Sumber Gambar: Instagram @Kebebasanakademik
SKETSA - Kaukus Indonesia untuk Kebebasan Akademik (KIKA) menggelar diskusi bertajuk Kaum Intelektual dan Perjuangan Lingkungan: Membongkar Kejahatan Tambang Ilegal di Kaltim. Diskusi ini merupakan agenda yang dilakukan gabungan akademisi dalam menanggapi isu tambang ilegal yang semakin menjadi, khususnya di Kaltim.
Dalam siaran langsung di kanal YouTube Nalar TV pada Selasa (26/10), diskusi dibuka oleh Herdiansyah Hamzah, akademisi Hukum dari Unmul selaku moderator. Hadir pula empat pemantik dari beragam latar belakang. Sebut seperti Soleh Arifin selaku warga Muang Dalam Samarinda yang terdampak aktivitas pertambangan. Ada pula Nurul Puspita, akademisi dari Unmul, Pradarma Rupang dari Jaringan Advokasi Tambang (JATAM) Kaltim, Franky Butar Butar dari Universitas Airlangga serta I Gusti Agung Made Wardana dari Universitas Gadjah Mada.
Herdi membuka diskusi dengan menyebut beragam peristiwa pelik dari adanya aktivitas pertambangan. Belum lagi hak masyarakat atas lingkungan yang sehat terenggut, sebab harus merasakan dampak seperti hilangnya nyawa dan penurunan kualitas hidup. Peran pemerintah pun turut disinggung oleh Herdi. Maraknya kasus tambang ilegal menjadi tanda tanya besar pada diskusi kali ini.

TANTANGAN —
• A. Kumpulkan setiap baris dalam daftar di bawah yang memuat kata "Момче". Huruf besar dan huruf kecil harus cocok.
• B. Lanjutkan tulisan di atas tentang diskusi tambang ilegal di Kaltim, mulai setelah kalimat terakhirnya.

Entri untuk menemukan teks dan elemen
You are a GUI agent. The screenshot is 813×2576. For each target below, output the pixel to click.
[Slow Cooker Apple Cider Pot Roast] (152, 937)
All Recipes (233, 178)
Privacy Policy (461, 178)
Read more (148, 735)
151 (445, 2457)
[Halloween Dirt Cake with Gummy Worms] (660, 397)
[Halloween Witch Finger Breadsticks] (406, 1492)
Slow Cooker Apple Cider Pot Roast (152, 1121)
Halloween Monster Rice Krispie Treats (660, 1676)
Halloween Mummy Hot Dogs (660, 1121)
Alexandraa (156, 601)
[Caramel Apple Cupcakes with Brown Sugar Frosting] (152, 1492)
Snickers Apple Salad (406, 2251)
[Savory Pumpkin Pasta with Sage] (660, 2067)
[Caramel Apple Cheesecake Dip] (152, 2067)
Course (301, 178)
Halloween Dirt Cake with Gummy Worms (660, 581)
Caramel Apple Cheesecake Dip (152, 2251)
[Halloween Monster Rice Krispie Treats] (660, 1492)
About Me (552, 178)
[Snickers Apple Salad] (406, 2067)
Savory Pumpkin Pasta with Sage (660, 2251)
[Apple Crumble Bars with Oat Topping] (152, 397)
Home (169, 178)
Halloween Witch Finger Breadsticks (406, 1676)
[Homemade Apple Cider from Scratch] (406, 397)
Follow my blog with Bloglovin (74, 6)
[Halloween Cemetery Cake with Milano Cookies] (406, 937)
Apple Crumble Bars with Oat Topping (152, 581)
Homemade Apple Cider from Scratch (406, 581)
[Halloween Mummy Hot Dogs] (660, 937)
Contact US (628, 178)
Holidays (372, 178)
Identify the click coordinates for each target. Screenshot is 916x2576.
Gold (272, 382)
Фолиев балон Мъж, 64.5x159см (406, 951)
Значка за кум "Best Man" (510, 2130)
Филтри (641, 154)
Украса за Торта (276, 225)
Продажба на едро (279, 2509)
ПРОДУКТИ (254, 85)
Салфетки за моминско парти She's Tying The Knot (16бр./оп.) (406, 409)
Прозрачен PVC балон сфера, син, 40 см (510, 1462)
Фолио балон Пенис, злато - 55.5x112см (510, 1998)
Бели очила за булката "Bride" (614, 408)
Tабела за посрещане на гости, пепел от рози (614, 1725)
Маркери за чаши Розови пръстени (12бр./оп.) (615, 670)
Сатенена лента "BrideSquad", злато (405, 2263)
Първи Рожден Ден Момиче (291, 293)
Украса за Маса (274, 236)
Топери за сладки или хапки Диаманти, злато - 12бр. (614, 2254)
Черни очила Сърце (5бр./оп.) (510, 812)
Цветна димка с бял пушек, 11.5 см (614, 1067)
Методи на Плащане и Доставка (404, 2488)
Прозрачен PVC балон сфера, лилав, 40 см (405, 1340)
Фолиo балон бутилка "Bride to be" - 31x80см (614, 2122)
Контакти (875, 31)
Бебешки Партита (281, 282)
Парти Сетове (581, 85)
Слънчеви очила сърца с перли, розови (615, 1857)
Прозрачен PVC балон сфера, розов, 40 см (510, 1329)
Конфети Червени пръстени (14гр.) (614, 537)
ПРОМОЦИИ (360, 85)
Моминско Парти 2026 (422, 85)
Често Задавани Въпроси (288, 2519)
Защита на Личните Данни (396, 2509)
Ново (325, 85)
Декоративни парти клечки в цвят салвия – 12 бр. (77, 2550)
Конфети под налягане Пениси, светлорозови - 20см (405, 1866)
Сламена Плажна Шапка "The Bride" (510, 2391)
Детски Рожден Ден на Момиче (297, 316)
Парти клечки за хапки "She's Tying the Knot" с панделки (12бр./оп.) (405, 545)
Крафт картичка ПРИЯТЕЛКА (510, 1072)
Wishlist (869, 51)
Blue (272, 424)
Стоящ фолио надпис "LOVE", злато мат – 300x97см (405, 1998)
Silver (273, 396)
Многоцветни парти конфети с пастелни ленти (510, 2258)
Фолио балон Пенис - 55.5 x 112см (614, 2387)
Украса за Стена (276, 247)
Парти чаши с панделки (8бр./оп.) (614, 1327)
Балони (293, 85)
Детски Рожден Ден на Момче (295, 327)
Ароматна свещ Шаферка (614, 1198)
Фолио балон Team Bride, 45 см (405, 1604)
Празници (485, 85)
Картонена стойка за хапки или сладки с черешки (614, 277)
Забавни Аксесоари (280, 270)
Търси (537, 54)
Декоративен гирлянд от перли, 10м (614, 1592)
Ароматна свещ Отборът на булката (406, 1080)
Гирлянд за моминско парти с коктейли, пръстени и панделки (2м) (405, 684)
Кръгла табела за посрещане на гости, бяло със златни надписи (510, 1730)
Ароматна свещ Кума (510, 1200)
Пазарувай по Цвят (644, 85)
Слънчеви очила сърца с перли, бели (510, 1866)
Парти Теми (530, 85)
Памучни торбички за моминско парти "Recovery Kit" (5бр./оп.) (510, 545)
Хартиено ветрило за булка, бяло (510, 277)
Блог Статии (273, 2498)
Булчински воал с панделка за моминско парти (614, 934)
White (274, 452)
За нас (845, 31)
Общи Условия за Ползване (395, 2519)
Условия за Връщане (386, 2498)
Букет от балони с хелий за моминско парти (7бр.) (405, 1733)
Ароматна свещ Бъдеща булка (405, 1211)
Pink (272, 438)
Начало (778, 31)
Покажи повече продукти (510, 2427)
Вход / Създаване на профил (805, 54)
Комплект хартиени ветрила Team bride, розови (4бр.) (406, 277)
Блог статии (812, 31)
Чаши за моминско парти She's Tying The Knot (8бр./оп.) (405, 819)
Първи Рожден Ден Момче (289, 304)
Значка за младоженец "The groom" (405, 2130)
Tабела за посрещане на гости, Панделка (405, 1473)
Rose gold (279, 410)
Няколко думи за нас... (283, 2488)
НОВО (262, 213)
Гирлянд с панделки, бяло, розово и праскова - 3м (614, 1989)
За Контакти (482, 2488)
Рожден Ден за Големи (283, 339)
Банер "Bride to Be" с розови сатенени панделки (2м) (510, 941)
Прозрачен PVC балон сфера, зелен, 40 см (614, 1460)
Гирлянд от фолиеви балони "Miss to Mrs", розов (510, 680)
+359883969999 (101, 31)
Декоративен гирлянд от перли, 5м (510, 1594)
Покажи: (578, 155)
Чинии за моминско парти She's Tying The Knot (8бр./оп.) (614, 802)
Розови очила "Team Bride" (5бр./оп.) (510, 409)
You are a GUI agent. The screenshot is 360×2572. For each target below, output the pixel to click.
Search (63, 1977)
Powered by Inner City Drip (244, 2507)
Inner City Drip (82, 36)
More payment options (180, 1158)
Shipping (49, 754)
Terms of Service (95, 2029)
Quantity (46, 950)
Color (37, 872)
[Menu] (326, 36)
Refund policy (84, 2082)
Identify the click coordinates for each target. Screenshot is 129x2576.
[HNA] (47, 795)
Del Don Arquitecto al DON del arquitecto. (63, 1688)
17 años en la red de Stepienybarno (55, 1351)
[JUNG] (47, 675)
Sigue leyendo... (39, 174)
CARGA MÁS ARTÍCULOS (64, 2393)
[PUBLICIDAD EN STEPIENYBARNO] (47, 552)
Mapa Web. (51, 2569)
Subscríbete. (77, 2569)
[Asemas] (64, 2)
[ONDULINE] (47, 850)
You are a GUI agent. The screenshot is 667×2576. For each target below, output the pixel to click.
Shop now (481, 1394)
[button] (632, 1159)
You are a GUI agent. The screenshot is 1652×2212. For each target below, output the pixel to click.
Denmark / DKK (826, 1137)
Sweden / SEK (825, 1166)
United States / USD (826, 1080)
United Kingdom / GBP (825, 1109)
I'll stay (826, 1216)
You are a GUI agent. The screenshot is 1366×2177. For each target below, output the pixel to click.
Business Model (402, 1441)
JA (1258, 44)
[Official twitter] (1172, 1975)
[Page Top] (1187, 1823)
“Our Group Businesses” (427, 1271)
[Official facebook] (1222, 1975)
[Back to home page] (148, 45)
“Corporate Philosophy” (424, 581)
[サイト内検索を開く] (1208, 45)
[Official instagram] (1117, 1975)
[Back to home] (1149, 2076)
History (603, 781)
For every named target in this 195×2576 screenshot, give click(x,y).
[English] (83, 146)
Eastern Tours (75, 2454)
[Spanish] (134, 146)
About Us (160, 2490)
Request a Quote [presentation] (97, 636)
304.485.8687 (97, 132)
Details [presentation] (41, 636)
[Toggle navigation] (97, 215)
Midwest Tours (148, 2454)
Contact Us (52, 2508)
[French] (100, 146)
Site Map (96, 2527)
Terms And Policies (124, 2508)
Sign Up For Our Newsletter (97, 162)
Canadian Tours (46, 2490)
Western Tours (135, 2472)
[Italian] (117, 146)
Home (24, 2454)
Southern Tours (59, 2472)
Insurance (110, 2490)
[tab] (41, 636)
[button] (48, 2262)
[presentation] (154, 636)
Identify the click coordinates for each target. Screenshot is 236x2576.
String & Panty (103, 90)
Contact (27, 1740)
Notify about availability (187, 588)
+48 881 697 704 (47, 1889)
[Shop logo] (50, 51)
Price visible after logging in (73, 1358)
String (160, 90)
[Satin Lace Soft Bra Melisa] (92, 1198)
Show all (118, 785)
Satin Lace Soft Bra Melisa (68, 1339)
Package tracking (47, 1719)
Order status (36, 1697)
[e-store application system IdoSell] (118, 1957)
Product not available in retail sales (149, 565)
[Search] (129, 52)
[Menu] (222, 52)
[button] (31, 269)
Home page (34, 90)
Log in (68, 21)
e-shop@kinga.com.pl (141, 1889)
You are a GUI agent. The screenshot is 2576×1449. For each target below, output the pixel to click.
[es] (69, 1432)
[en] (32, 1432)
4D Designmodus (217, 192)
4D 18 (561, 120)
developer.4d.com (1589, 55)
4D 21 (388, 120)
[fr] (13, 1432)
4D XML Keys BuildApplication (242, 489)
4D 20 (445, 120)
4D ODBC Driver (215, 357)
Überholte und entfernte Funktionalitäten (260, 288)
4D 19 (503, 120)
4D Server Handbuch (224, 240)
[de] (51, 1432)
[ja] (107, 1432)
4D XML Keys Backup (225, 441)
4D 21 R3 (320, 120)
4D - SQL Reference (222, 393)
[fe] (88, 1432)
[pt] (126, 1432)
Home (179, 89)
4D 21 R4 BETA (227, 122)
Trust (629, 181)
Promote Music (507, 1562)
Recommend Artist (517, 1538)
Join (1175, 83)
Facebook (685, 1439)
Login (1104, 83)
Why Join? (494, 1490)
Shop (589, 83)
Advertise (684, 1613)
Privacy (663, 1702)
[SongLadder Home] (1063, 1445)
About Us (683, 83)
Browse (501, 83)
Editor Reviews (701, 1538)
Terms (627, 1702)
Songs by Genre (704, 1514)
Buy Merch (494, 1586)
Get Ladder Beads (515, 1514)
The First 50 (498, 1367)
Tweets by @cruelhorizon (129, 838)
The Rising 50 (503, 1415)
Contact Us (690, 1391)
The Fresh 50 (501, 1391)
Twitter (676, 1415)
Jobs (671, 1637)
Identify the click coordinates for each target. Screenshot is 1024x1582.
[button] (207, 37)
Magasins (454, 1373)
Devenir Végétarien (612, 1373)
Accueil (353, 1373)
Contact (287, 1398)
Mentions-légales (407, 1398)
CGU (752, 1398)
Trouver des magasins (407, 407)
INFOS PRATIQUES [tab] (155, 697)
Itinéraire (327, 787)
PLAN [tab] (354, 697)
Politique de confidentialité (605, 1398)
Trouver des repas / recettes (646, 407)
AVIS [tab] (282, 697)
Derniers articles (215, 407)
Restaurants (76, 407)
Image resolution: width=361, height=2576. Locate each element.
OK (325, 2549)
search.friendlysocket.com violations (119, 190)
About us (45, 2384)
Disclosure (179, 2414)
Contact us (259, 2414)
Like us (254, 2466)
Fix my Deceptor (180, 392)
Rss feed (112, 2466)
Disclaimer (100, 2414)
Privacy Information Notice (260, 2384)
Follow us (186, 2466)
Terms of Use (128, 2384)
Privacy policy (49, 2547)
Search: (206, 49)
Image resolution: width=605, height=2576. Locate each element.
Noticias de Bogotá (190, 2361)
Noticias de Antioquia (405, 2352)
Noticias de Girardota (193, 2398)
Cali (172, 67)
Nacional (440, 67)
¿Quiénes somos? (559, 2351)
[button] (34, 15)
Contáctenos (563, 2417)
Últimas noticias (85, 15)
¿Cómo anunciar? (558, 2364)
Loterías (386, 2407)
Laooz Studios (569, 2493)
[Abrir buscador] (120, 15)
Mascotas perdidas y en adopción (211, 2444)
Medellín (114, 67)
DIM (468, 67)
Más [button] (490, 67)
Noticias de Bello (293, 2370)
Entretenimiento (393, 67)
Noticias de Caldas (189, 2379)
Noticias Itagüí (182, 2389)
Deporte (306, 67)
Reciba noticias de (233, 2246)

KELUARAN BERURUTAN —
• A.
Детски Рожден Ден на Момче (295, 327)
Първи Рожден Ден Момче (289, 304)

• B.
Ia menyegarkan ingatan partisipan mengenai titik persebaran tambang ilegal yang tercatat oleh JATAM. Kutai Kertanegara, sebutnya, menjadi daerah terbanyak dengan 107 titik tambang ilegal. Disusul Samarinda, Berau bahkan Penajam Paser Utara sebagai daerah rencana Ibu Kota Negara (IKN) baru.
“Yang jadi problem adalah tambang-tambang ilegal ini bisa dikatakan tidak diseriusin penanganan atau proses hukumnya oleh aparat kepolisian. Banyak kemudian dugaan muncul. Ada yang menyebut bahwa mindset penegak hukum kita yang lemah, ada juga yang mengatakan bagaimana tambang ilegal tidak diproses kalau tidak ada problem di belakangnya,” sebutnya.
Diskusi beralih ke pemantik pertama, yaitu Soleh Arifin. Ia menjelaskan kronologi hadirnya tambang ilegal yang belakangan ramai diperbincangkan. Puncaknya, 14 Oktober lalu warga menyuarakan keresahan. “Warga Muang Dalam resah, banyak orang tidak dikenal datang beramai-ramai mengawal aktivitas tambang itu. Kita berkomunikasi dengan Babinsa, Kapolsek, meminta pengamanan, namun tidak direspons,” papar Soleh.
Rumitnya permasalahan ini membuat warga Muang Dalam meminta bantuan pihak JATAM Kaltim. Dirinya berharap diskusi seperti yang dilakukan KIKA ini dapat terus berlanjut. Mengingat beratnya dampak yang dirasakan warga dan besarnya manfaat ketika masyarakat mau terlibat dalam diskusi lingkungan ini.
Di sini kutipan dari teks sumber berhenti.